LONDON: A senior Daesh member being held in Iraq has described the group’s new leader as “not as firm” as his predecessor Abu Bakr Al-Baghdadi.
Iraq said on Wednesday it had arrested Abdul Nasser Qardash, a militant who had been operating since before the extremist group was formed.
However, analysts said Qardash was arrested last year in Syria and recently handed over to Iraq by Kurdish forces.
In an interview with Al Arabiya, Qardash described the divisions within the extremist group that once held control of large parts of Syria and Iraq.
He said he was in direct contact with Al-Baghdadi, who was killed by US special forces last year. He is also known to the new leader Ameer Muhammed Saeed Al-Salbi Al-Mawla, who is also known as Haji Abdullah, or Abdullah Qardash.
Speaking about Al-Baghdadi, Abdul Nasser Qardash said: “He was known to be so firm and would not retract his decisions easily.”
However, the current leader is “not as firm,” he said.
He said there was a deep divide within Daesh between the Arab members and the “foreigners,” as well as the theft of funds and the expelling of families during battles.
He also said there were disputes over the killing of prisoners. The group specialised in brutal executions and beheadings, which they videoed and posted online as part of its warped propaganda.
“We had to revise some of the group’s ideas after losing some territory,” Qardash said.
It was unclear where exactly the interview took place.
The new Iraqi Prime Minister Mustafa Al-Kadhimi on Thursday referred to Qardash’s “capture” and said it helped foil a terrorist attack. He also said Daesh activity in Iraq was increasing.

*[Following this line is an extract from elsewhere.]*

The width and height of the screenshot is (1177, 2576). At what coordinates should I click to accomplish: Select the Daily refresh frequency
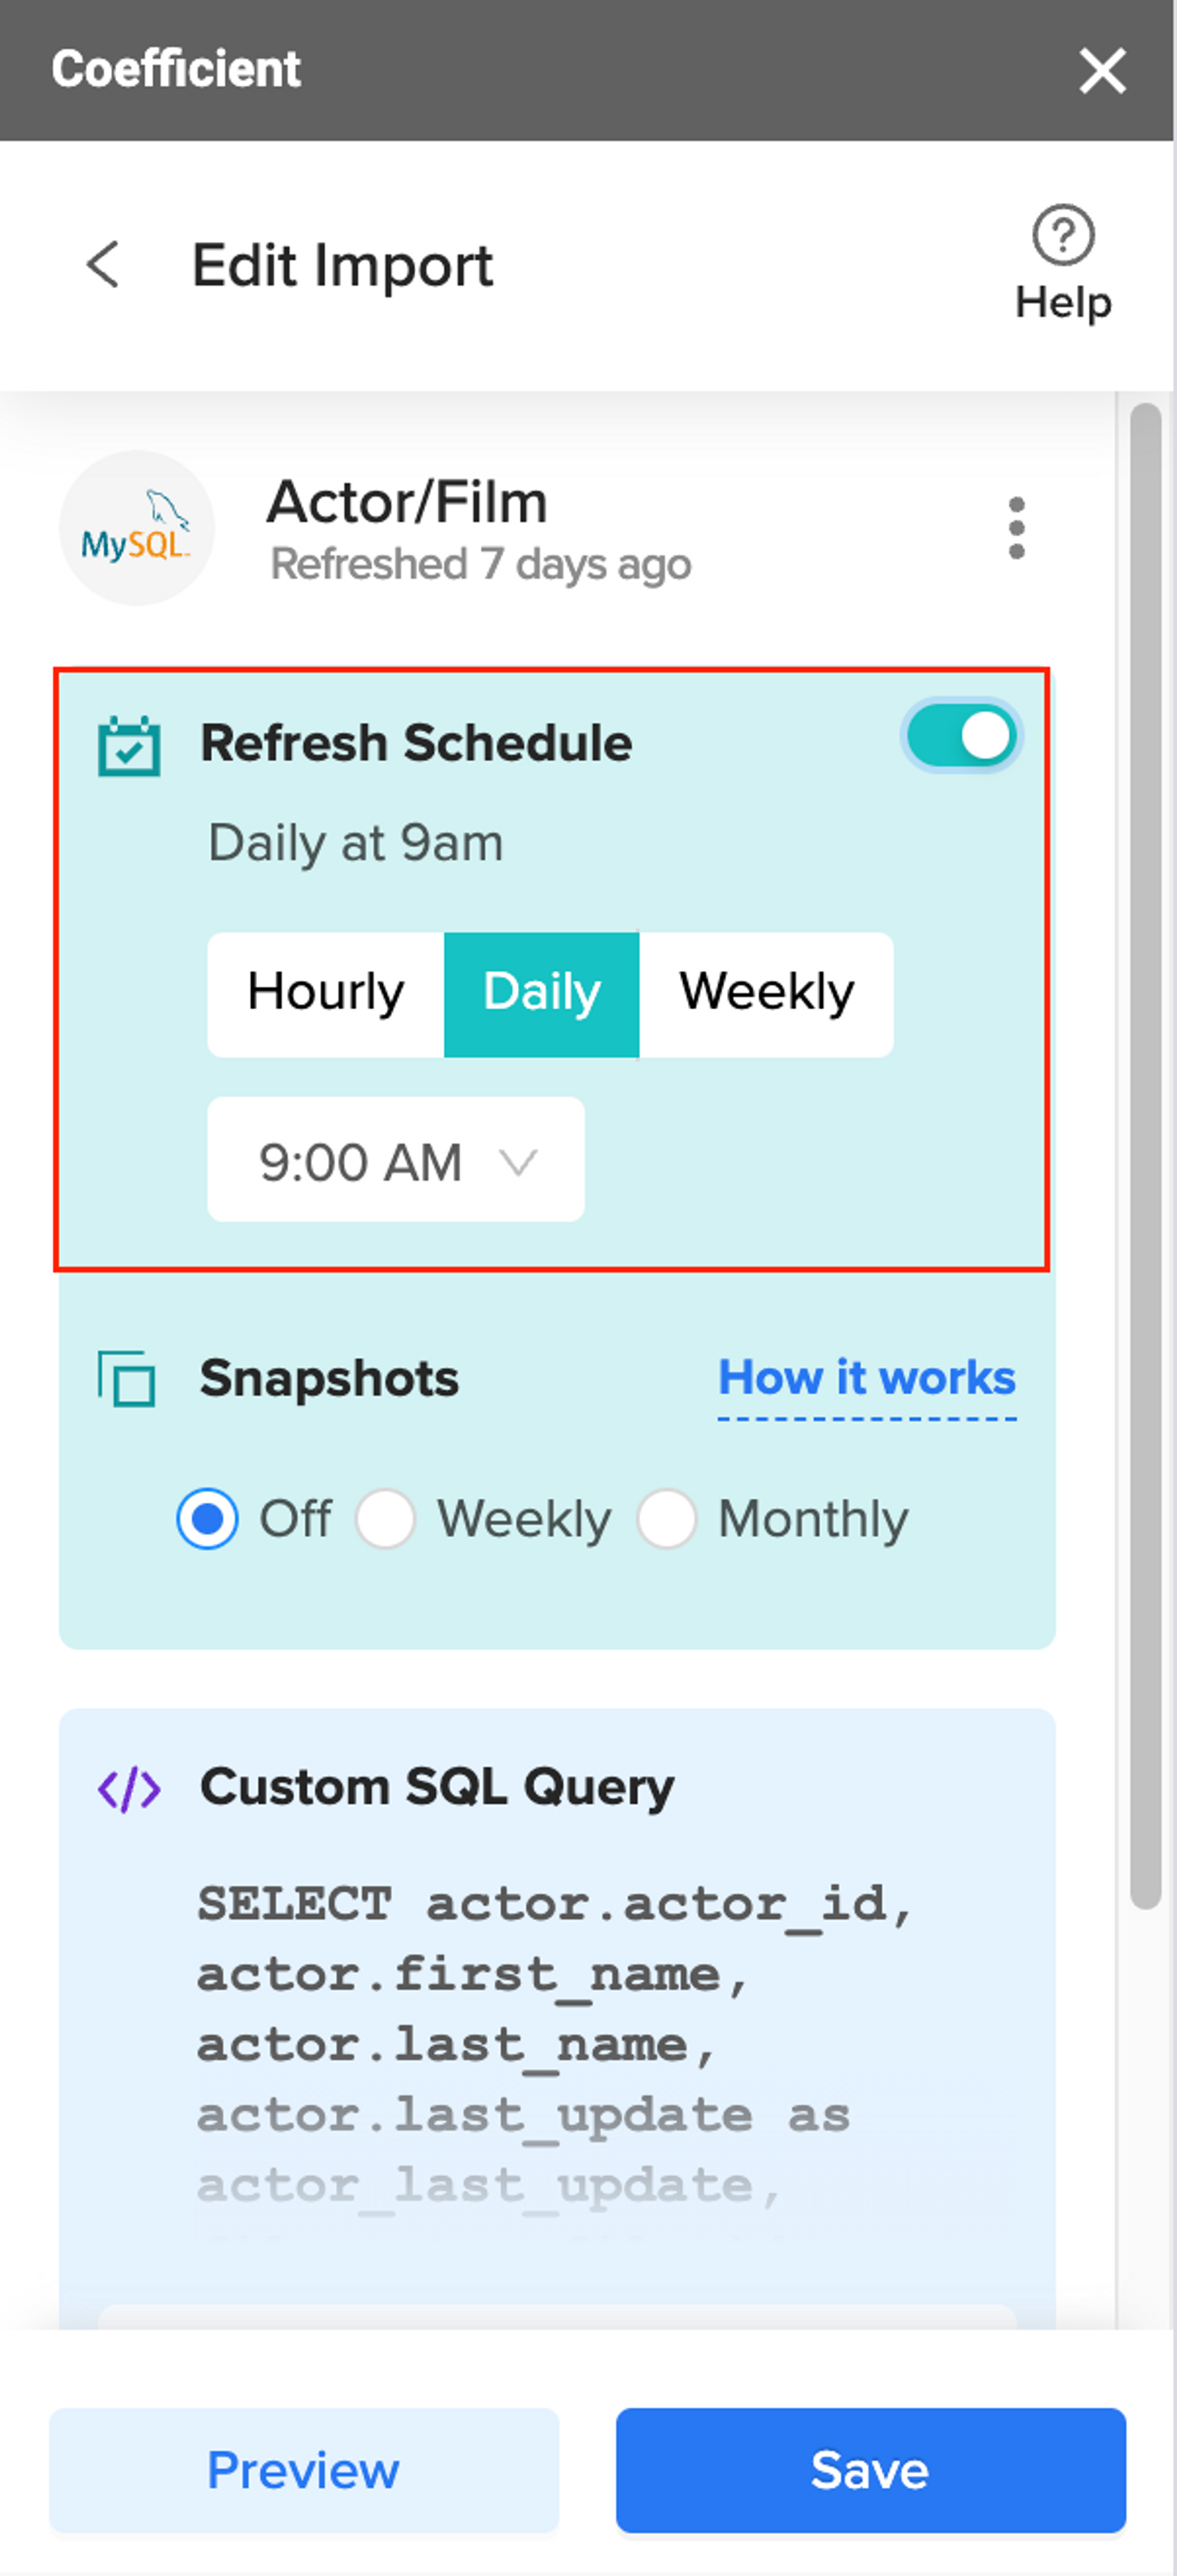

In announcing Qardash was in custody, Iraqi state media said that he was also considered a successor to Al-Baghdadi.
However, this appears to overstate his role.
Born in Mosul, Qardash fought with Abu Musab Al-Zarqawi, the leader of Al-Qaeda in Iraq, which was the predecessor of Daesh.
He chaired Daesh’s delegated committee but told Al Arabiya he was removed from this position after a meeting with Al-Baghdadi, because they “disagreed of some points of view.”
He oversaw several military operations in both Syria and Iraq.
Al-Baghdadi blew himself up in October after he was cornered by US special forces in a cave at his hideout in Syria.
Daesh emerged in 2011 as an extremist faction in the Syrian conflict that installed brutal rules and punishments in the territory it controlled. In 2014, it launched an attack into northern Iraq, sparking fighting with government troops, militias and an international coalition that eventually beat the extremists out of Iraq’s main cities by the end of 2017.